If the reader will cast his eye on the series of arrows, B, C, D, E, and F, he will see how this gradual change is effected. I say gradual, for it is not effected per saltum, but occupies several weeks. The arrow F represents the south-east trade-wind, blowing toward the equator. As this wind nears the equator, it begins to feel the influence of the deserts spoken of. The calm which I have described as beginning at the arrow A, is gradually extended to the equator. As the south-east wind approaches that great circle, it finds nothing to oppose its passage. Pretty soon, it not only finds nothing to oppose its passage, but something to invite it over; for the calm begins now to give place to an indraught toward the Great Deserts. The south-east wind, thus encouraged, changes its course, first to the north, and then to the north-east, and blows stronger and stronger as the season advances, and the heat accumulates over the deserts; until at last the south-east trade-wind of the southern hemisphere has become the south-west monsoon of the northern hemisphere! This monsoon prevails from about the 1st of May to the 1st of November, when the sun has again passed into the southern hemisphere, and withdrawn his heat from the great deserts. The normal condition of things being thus restored, the vanquished north-east trade-wind regains its courage, and, chasing back the south-west monsoon, resumes its sway.

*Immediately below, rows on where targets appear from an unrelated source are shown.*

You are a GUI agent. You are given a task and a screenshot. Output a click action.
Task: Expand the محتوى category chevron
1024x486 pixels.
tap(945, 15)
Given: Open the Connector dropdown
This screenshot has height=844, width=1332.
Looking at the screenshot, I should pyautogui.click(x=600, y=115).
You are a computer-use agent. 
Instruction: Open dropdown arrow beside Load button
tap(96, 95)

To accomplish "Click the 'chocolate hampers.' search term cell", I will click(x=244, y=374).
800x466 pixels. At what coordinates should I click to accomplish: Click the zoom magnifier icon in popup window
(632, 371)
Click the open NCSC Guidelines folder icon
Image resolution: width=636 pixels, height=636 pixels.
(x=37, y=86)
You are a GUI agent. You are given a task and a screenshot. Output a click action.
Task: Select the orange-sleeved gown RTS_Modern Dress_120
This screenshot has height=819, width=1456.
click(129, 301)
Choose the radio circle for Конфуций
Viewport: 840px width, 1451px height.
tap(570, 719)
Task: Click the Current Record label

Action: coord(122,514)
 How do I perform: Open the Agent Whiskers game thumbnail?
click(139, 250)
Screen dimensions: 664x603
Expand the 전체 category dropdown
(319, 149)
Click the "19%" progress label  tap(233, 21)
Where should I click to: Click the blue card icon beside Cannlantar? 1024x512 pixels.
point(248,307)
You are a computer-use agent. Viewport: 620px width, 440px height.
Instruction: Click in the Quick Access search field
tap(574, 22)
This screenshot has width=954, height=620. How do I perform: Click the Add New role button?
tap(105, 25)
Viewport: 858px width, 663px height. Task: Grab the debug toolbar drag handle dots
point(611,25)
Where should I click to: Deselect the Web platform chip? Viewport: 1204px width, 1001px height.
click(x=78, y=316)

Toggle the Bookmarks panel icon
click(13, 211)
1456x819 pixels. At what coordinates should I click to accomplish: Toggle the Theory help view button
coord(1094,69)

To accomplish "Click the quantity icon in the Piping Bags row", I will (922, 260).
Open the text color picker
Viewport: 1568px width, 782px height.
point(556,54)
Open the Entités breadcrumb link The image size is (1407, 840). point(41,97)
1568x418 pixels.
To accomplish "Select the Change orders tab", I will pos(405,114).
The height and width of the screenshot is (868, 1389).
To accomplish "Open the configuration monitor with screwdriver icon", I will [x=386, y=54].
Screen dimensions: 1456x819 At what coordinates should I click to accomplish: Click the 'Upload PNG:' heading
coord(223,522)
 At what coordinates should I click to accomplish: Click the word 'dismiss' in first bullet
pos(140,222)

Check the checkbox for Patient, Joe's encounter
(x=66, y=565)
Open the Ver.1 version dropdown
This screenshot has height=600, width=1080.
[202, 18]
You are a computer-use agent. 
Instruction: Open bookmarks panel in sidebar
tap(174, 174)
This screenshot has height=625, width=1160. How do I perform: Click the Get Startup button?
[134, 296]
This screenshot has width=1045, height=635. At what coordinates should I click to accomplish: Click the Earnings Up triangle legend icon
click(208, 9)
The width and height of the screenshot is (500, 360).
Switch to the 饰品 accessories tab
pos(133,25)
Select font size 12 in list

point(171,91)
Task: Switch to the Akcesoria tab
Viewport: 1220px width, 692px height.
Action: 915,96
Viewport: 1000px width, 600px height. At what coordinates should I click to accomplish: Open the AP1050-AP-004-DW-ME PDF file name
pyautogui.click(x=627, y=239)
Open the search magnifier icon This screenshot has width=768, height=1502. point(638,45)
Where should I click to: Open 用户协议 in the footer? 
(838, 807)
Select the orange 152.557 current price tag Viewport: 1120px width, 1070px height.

If the reader will again cast his eye upon the sketch, he will see that the south-west winds which are now blowing over Hindostan, instead of being dry winds, must be heavily laden with moisture. They have had a clean sweep from the tropic of Capricorn, with no land intervening between them and the coast of Hindostan. They have followed the sun in his course, and under the influence of his perpendicular rays have lapped up the waters like a thirsty wolf. The evaporation in these seas is enormous. It has been stated, on the authority of the Secretary of the Geographical Society of Bombay, that it has been found in the Bay of Bengal to exceed an inch daily. From having too little water during the winter months in Hindostan, we are now, in the summer months, in danger of having too much. The young cotton crop will be drowned out. What is to prevent it? Here we have another beautiful provision at hand. The reader has observed the Ghaut Mountains stretching along parallel with the west coast of Hindostan. These mountains protect the plains from inundation. They have, therefore, equally important functions to perform with the deserts. The south-west monsoon blows square across these mountains. As the heavily laden wind begins to ascend the first slopes, it commences to deposit its moisture. Incessant rains set in, and immense quantities of water fall before the winds have passed the mountains. The precipitation has been known to be as great as twelve or thirteen inches in a single day! The winds, thus deprived of their excess of water are now in a proper condition to fertilize, without drowning the immense plains that lie between the Ghauts and the Himalayas—which, as before remarked, is the cotton region of India. It is thus that the Great Deserts of Central Asia produce the cotton crop of Hindostan. To the ignorant Tartar who ventures across the margins of these deserts, all seems dreary, desolate, and death-like, and he is at a loss to conceive for what purpose they were created. Clothe these deserts with verdure, and intersperse them with rivers and mountains, and forthwith the fertile plains of Hindostan would become a great desert, and its two hundred millions of inhabitants perish.